Exercise goal →
Only an exact, line-for-line copy of the data will serve as the answer.

Supplied material →
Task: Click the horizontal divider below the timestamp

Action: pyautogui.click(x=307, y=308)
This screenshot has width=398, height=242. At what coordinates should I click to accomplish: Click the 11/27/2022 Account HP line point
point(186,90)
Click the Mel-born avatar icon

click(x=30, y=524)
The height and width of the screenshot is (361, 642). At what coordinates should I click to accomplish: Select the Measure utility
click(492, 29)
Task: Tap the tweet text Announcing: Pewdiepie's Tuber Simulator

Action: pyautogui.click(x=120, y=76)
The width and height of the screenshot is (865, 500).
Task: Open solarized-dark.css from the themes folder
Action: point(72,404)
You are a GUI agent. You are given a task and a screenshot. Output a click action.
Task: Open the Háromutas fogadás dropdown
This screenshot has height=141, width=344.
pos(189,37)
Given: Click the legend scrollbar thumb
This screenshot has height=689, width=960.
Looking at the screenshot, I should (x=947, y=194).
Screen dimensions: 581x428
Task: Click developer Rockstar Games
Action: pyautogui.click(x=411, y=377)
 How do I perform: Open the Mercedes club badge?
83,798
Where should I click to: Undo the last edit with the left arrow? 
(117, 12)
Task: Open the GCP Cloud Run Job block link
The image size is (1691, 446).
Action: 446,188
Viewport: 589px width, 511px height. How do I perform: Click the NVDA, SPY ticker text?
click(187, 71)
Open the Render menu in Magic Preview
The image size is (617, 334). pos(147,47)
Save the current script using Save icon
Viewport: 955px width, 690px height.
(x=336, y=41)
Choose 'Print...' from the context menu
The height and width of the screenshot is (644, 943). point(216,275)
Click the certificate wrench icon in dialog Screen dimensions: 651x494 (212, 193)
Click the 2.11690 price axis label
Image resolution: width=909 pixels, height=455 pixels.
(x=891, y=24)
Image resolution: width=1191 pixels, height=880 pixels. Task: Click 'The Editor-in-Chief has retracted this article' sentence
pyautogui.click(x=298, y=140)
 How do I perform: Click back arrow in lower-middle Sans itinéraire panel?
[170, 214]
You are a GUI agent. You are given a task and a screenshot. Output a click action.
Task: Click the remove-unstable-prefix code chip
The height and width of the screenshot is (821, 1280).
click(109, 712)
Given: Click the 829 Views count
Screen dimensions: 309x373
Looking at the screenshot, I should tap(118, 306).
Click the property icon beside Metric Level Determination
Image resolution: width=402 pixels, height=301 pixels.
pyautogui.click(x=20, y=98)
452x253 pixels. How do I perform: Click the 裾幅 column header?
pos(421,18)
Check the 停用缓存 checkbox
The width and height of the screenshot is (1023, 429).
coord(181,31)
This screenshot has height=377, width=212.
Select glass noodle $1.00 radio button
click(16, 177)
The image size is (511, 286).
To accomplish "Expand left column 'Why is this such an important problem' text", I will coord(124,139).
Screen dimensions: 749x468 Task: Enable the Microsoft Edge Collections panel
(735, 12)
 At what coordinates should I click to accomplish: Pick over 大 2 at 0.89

Completed exercise →
Task: Click the horizontal divider below the timestamp

Action: pyautogui.click(x=307, y=308)
This screenshot has width=398, height=242. At what coordinates should I click to accomplish: Click the 11/27/2022 Account HP line point
point(186,90)
Click the Mel-born avatar icon

click(x=30, y=524)
The height and width of the screenshot is (361, 642). At what coordinates should I click to accomplish: Select the Measure utility
click(492, 29)
Task: Tap the tweet text Announcing: Pewdiepie's Tuber Simulator

Action: pyautogui.click(x=120, y=76)
The width and height of the screenshot is (865, 500).
Task: Open solarized-dark.css from the themes folder
Action: point(72,404)
You are a GUI agent. You are given a task and a screenshot. Output a click action.
Task: Open the Háromutas fogadás dropdown
This screenshot has height=141, width=344.
pos(189,37)
Given: Click the legend scrollbar thumb
This screenshot has height=689, width=960.
Looking at the screenshot, I should (x=947, y=194).
Screen dimensions: 581x428
Task: Click developer Rockstar Games
Action: pyautogui.click(x=411, y=377)
 How do I perform: Open the Mercedes club badge?
83,798
Where should I click to: Undo the last edit with the left arrow? 
(117, 12)
Task: Open the GCP Cloud Run Job block link
The image size is (1691, 446).
Action: 446,188
Viewport: 589px width, 511px height. How do I perform: Click the NVDA, SPY ticker text?
click(187, 71)
Open the Render menu in Magic Preview
The image size is (617, 334). pos(147,47)
Save the current script using Save icon
Viewport: 955px width, 690px height.
(x=336, y=41)
Choose 'Print...' from the context menu
The height and width of the screenshot is (644, 943). point(216,275)
Click the certificate wrench icon in dialog Screen dimensions: 651x494 (212, 193)
Click the 2.11690 price axis label
Image resolution: width=909 pixels, height=455 pixels.
(x=891, y=24)
Image resolution: width=1191 pixels, height=880 pixels. Task: Click 'The Editor-in-Chief has retracted this article' sentence
pyautogui.click(x=298, y=140)
 How do I perform: Click back arrow in lower-middle Sans itinéraire panel?
[170, 214]
You are a GUI agent. You are given a task and a screenshot. Output a click action.
Task: Click the remove-unstable-prefix code chip
The height and width of the screenshot is (821, 1280).
click(109, 712)
Given: Click the 829 Views count
Screen dimensions: 309x373
Looking at the screenshot, I should tap(118, 306).
Click the property icon beside Metric Level Determination
Image resolution: width=402 pixels, height=301 pixels.
pyautogui.click(x=20, y=98)
452x253 pixels. How do I perform: Click the 裾幅 column header?
pos(421,18)
Check the 停用缓存 checkbox
The width and height of the screenshot is (1023, 429).
coord(181,31)
This screenshot has height=377, width=212.
Select glass noodle $1.00 radio button
click(16, 177)
The image size is (511, 286).
To accomplish "Expand left column 'Why is this such an important problem' text", I will coord(124,139).
Screen dimensions: 749x468 Task: Enable the Microsoft Edge Collections panel
(735, 12)
 At what coordinates should I click to accomplish: Pick over 大 2 at 0.89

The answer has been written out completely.